Kentucky could theoretically change the law, and in March 2014 the Kentucky Senate passed a bill that would do just that. But the Kentucky House is controlled by Democrats, and the governor is Democrat Steve Beshear, so the proposal went nowhere. Greg Stumbo, the Democratic House Speaker, told National Journal's Shane Goldmacher, "I don't think that bill will ever see the light of day as long as I hold the gavel." Paul worked hard on behalf of Republican House candidates in 2014 but came up short, and the chamber is still in Democratic hands.

So a legislative fix is probably a no-go. But Paul could also sue to force his name on the ballot on the grounds that Kentucky's restriction is unconstitutional. In 1995, in US Term Limits v. Thornton, the Supreme Court invalidated an Arkansas law placing term limits on US House and Senate candidates on the grounds that states are not allowed to impose additional restrictions on federal officeholders beyond what's in the Constitution. Paul could argue that Kentucky's effective ban on becoming a senator if one runs for another position similarly imposes limitations not in the Constitution. Then again, lawsuits are unpredictable and time-intensive, and if Grimes is still in office, and/or Kentucky elects a Democratic attorney general this year, they could appeal all the way to the Supreme Court just to make Paul's life difficult.

alison grimes

Paul's worst nemesis, Kentucky Secretary of State Alison Lundergan Grimes. (Win McNamee/Getty Images)

Another option is to defeat Grimes in this November's election, and for her Republican successor to let Paul go forward in spite of the law.

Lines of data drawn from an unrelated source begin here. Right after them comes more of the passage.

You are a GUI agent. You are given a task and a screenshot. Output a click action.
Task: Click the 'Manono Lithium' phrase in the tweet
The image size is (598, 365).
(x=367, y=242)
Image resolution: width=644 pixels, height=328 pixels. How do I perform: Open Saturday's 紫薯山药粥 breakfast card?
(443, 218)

But that could prompt a legal challenge attempting to force the new secretary of state to obey the ballot law. Election-law expert Joshua Douglas, a professor at the University of Kentucky's law school, told ABC News that the "law is absolutely clear … you cannot be a candidate for more than one office in the state of Kentucky," which would put a secretary of state's decision to the contrary in legal jeopardy.

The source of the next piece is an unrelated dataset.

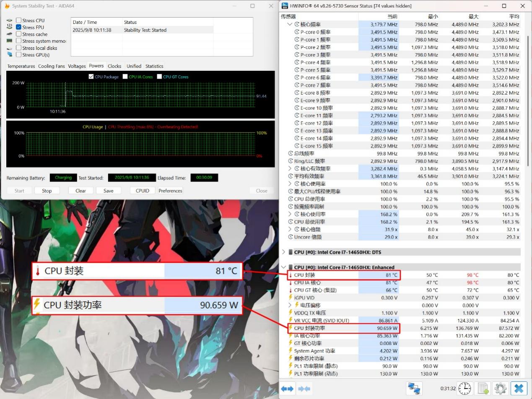Click the expand columns blue arrows icon
This screenshot has width=532, height=399.
tap(287, 389)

There are also more unorthodox approaches. Paul could run for either president or Senate as a write-in candidate; that may sound preposterous, but Sen. Lisa Murkowski (R-AK) won reelection in 2010 as an independent write-in contender. Paul could also designate a placeholder as the Republican Senate nominee with the understanding that he or she would resign in favor of Paul should he lose the presidential race (this only works if a Republican wins the governorship this year and can appoint Paul).

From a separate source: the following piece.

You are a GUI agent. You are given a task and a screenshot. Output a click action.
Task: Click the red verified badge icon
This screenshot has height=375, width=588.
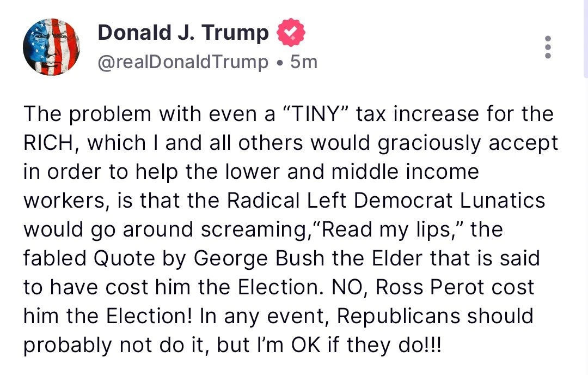pyautogui.click(x=291, y=34)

And he could always just decide not to run for reelection to the Senate if he gets the presidential nod. Sen. Marco Rubio (R-FL) has already said he'll opt out of running for Senate again if he mounts a presidential bid. But the timing could be tricky. Paul would need to be replaced on the ballot, and under Kentucky law there's no way to substitute a candidate on the ballot after the filing deadline; since the filing deadline for the Senate primary is in late January, a viable replacement would have to file by then, and then Paul would have to wrap up the nomination by May so he could drop out of the Senate race and let that replacement win the primary.

Of course, Paul could also just decide now he's running for the presidency and not the Senate — but then again, if he were willing to do that, he probably wouldn't be going to all this effort to set up a caucus.